[[ Supplied entries, beginning ]]

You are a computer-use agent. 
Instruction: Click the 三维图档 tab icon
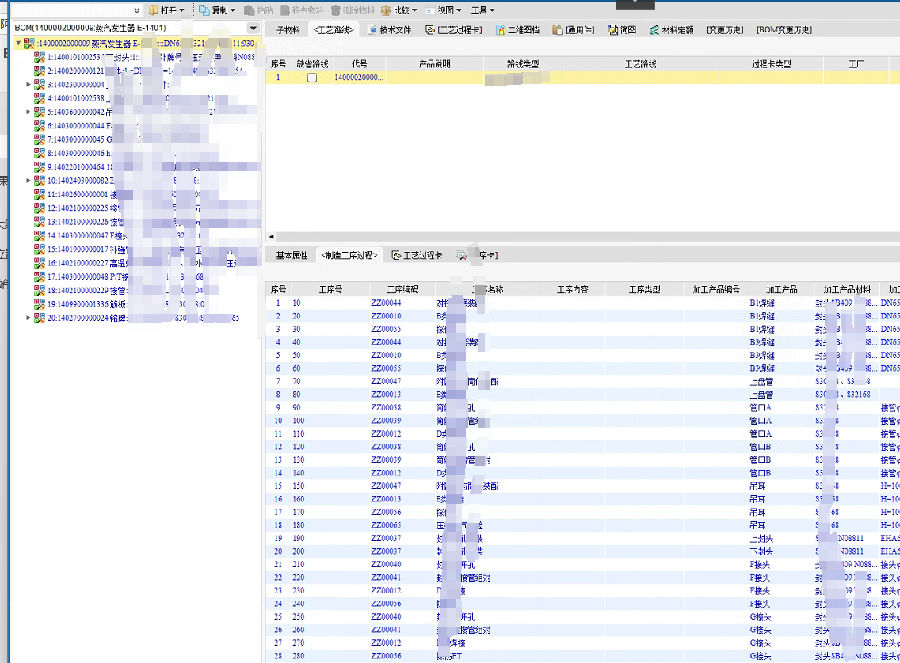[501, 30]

[[ Supplied entries, end ]]
[[ Supplied entries, beginning ]]

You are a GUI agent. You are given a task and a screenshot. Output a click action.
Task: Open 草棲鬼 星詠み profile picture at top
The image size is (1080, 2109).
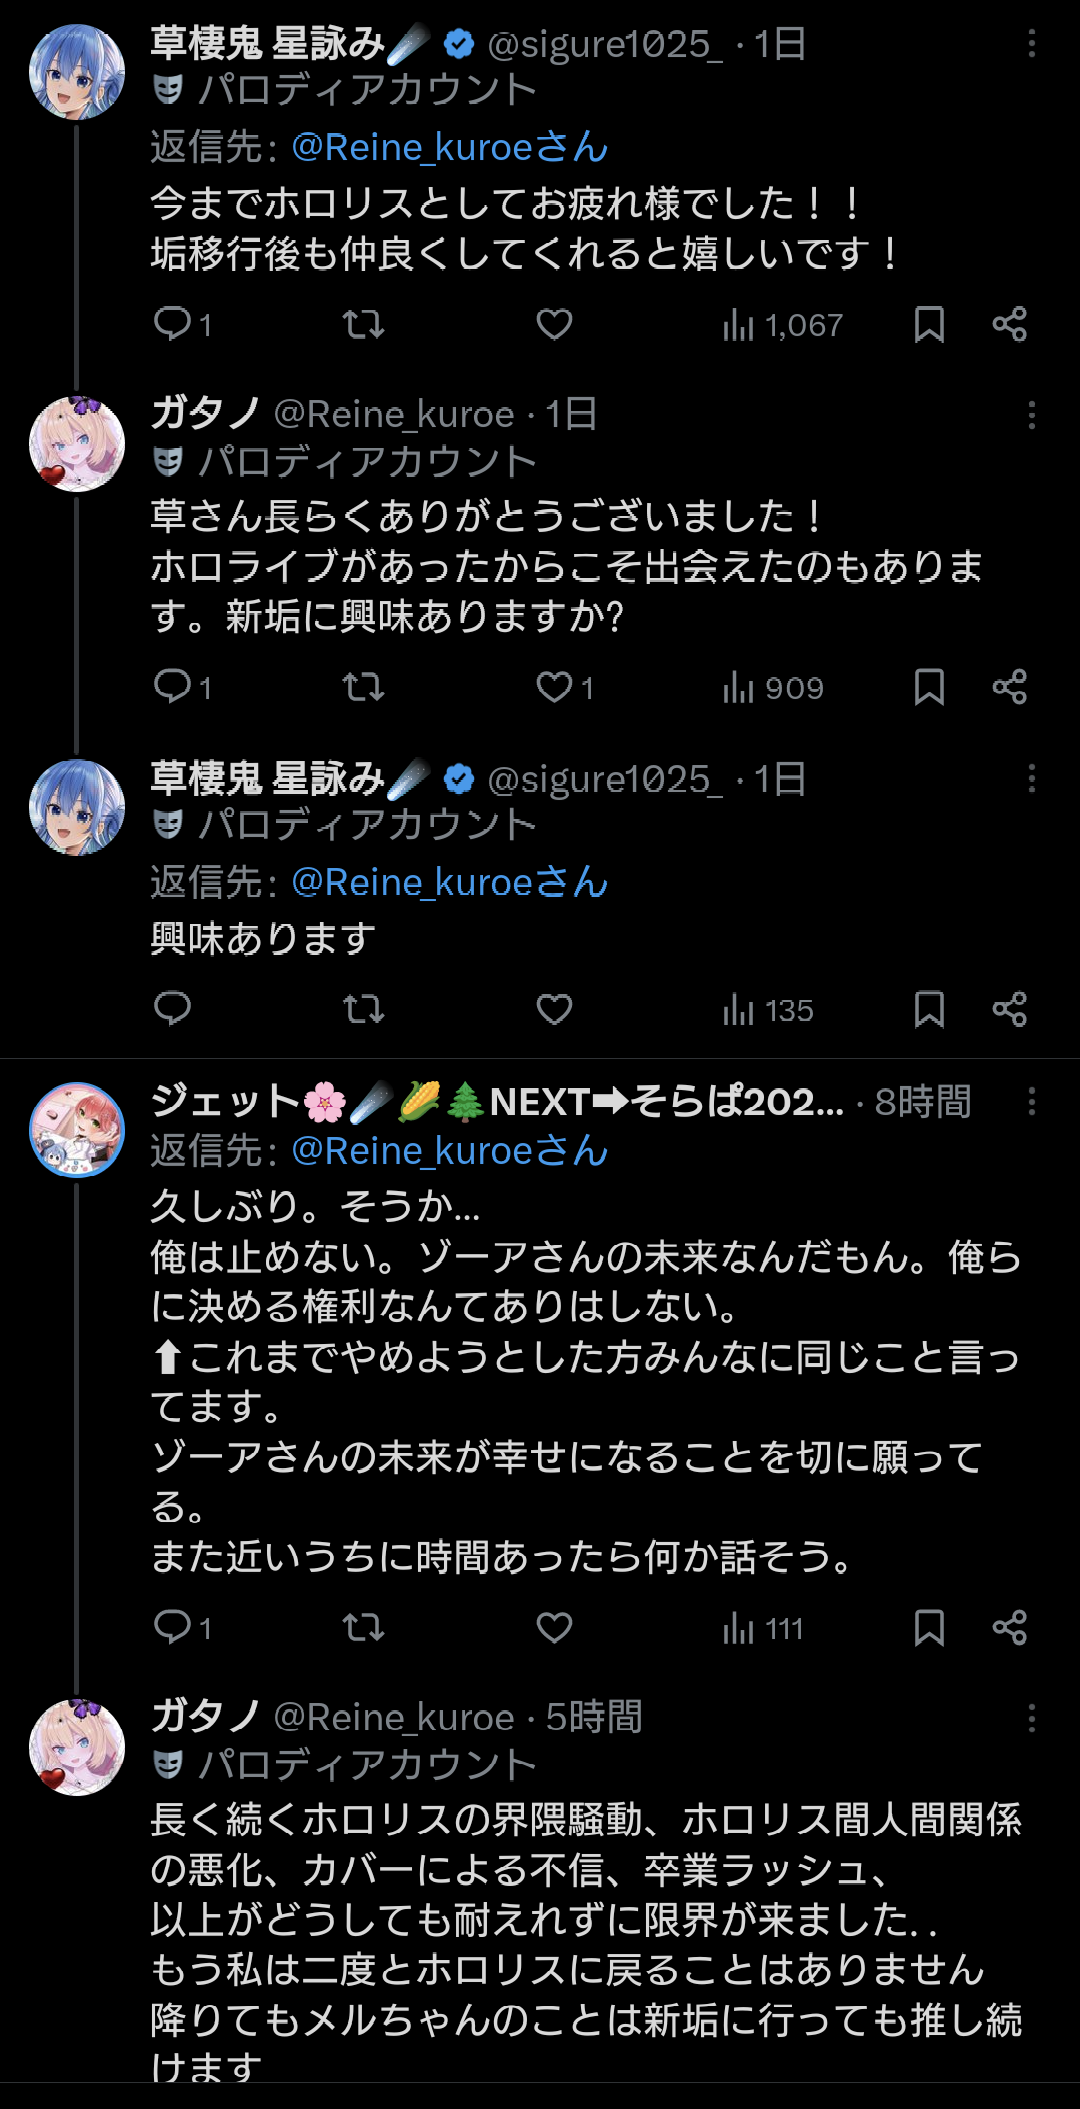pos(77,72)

[[ Supplied entries, end ]]
[[ Supplied entries, beginning ]]

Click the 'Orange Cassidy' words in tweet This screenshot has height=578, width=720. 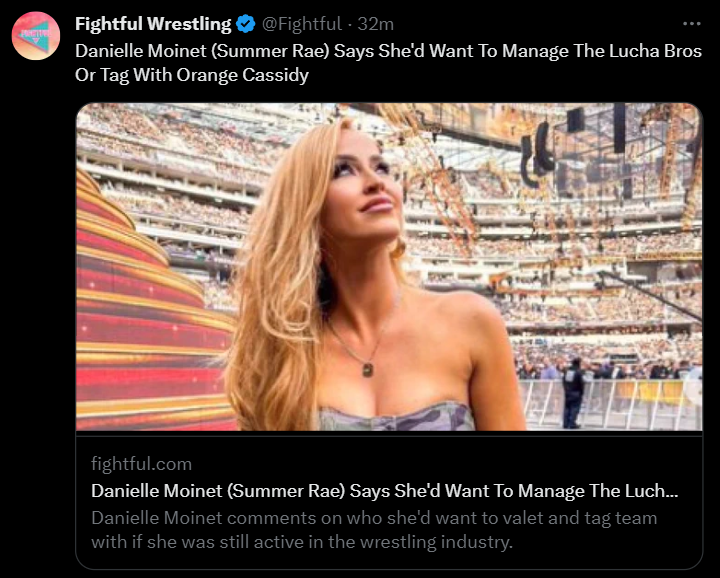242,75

[[ Supplied entries, end ]]

What is needed is every line from the data above that includes the string "agent", copied out.

You are a computer-use agent. 
You are a GUI agent. You are given a task and a screenshot. Output a click action.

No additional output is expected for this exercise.